Frequently Asked Questions:

  1. What is the pension plan?

    A pension plan is a financial product offered by insurance companies. Pension plans help you build sizable retirement corpus through regular investments that you make over the years. On maturity or at the time of the vesting of the policy, you can take part of the corpus in a lump sum and the remaining will be used to buy annuities which will continue to pay you regular monthly income. You can also choose to buy annuities with the entire corpus without withdrawing the lump sum.

  2. When is the ideal time of your career to plan for retirement?

    There is nothing called an ideal time for retirement planning. It’s always sooner the later. It’s wise to start contributing to your retirement corpus as soon as you start earning. With age and time, you can keep increasing your investments.

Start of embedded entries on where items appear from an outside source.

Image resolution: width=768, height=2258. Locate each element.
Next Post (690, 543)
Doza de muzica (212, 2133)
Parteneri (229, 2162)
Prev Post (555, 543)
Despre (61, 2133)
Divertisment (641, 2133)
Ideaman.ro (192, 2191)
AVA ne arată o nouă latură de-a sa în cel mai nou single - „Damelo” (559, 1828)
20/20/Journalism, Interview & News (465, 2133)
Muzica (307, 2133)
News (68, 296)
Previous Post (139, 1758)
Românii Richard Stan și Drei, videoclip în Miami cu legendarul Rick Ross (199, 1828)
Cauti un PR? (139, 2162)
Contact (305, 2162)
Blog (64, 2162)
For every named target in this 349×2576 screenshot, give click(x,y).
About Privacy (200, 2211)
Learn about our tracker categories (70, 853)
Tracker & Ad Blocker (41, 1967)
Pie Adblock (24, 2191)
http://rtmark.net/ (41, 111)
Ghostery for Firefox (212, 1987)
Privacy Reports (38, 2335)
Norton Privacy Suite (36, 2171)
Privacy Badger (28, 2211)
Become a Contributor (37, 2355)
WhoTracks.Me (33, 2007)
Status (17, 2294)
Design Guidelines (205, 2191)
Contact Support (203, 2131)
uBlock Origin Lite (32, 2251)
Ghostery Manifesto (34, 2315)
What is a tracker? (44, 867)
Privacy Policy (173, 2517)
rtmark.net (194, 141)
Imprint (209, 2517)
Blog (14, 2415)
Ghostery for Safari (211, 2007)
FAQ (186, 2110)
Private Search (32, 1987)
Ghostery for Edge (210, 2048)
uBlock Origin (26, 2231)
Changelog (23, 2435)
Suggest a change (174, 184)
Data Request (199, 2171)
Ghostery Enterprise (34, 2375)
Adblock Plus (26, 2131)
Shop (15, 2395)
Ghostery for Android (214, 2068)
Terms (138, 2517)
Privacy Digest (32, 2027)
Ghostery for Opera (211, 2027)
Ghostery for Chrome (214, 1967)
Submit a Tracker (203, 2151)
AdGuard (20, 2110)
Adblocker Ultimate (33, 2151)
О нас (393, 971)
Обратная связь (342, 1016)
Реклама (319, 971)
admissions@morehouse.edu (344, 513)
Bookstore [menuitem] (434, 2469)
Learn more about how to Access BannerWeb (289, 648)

  3. What are the factors I should consider while planning for my retirement?

    You need to keep certain key points in mind while planning for your retirement. Following are the key factors to consider while you plan for retirement:

    • Current financial conditions which include your current income, expenses and existing savings
    • Your debt obligations
    • Long-term living arrangements
    • Financial planning for other long-term goals

    While planning, to get clear guidance on the amount that you need to invest you can take the help of pension plan calculator.

  4. What are the tax benefits offered by pension plans?

    Annual contributions made to pension plans qualify for tax deduction under Section 80C of the Income Tax Act, 1961. Tax implications of pension plans also depending on the type of plan you are availing.